First off the amount of the mortgage interest deduction has been reduced from a maximum of $1,000,0000 to $750,000. Also, the property tax deduction has been capped at $10,000. Both of these changes could reduce people’s incentives to own property as the tax benefits are no longer as strong. Also, since the standard deduction has been increased, you may not itemize deductions at all, making both the mortgage interest deduction and property tax deduction less important.
Another impact this tax bill has on real estate is the impact it will have on mortgage interest rates. Although we have been expecting to see interest rates increase as the economy grows, this tax bill is basically stimulus spending and we can expect to see the interest rate rise fast than otherwise.
So with fewer incentives for home buyers and higher interest rates on the horizon, will we see prices go down?
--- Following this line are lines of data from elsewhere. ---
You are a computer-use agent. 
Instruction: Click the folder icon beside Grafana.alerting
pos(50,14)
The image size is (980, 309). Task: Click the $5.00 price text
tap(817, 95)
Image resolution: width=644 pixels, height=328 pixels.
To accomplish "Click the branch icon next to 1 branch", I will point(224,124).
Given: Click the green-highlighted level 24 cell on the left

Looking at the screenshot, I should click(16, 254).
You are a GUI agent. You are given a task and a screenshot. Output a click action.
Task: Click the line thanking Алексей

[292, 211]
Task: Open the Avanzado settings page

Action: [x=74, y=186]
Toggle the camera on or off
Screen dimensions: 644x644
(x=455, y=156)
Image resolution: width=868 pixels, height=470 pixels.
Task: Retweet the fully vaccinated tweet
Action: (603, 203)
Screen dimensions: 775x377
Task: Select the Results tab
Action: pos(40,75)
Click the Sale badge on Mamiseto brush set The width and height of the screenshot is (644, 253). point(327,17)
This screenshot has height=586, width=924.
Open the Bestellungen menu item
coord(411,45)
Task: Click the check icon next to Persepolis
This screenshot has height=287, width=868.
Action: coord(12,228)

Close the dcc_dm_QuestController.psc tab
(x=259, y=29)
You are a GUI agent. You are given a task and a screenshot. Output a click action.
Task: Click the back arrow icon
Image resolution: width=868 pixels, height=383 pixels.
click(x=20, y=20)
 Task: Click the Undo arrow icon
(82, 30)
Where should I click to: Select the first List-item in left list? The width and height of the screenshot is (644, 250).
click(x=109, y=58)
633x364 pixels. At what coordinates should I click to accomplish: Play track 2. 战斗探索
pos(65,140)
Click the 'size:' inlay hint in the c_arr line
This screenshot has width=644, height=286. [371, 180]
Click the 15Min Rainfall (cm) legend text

Not likely.
The problem in the market now is low inventory and that will continue to prop up prices, especially here in Southern California. There is nothing in the tax bill that will incent sellers to sell. In fact, it is likely to have just the opposite effect. The cap on the mortgage interest deduction is grandfathered in, so if you currently have a mortgage over $750,000 the interest is fully deductible up to $1,000,000. If you were to sell, and get a new mortgage, you would now only be able to deduct the interest on the first $750,000.
The impact of the federal tax bill will probably affect certain segments of the local real estate market greater than others. For first time buyers and sellers of homes under $1,000,000, the California Association of Realtors (CAR) sees minimal impact.
The impact of the tax bill is more likely to dampen price appreciation on higher priced homes, both because these homes require higher mortgages and property taxes, but also because these homes are traditionally part of the trade up cycle we see in real estate. As more people hold on to the homes they are in now, fewer buyers for more expensive homes will be available. CAR expects homes priced in the $1,500,000 range to see a 4.4% reduction in price appreciation due to the Tax Bill.
So the key takeaway is that latest tax reform will have some adverse effect on the Los Angeles housing market and the degree of impact varies by price and location. In general, the Tax Cut & Jobs Act will reduce overall price growth but only by about 1%. The housing supply problem will be increased as the tax bill will force homeowners to delay trading up or down to their next home. Mortgage rates will likely raise a bit faster as the economy heats up.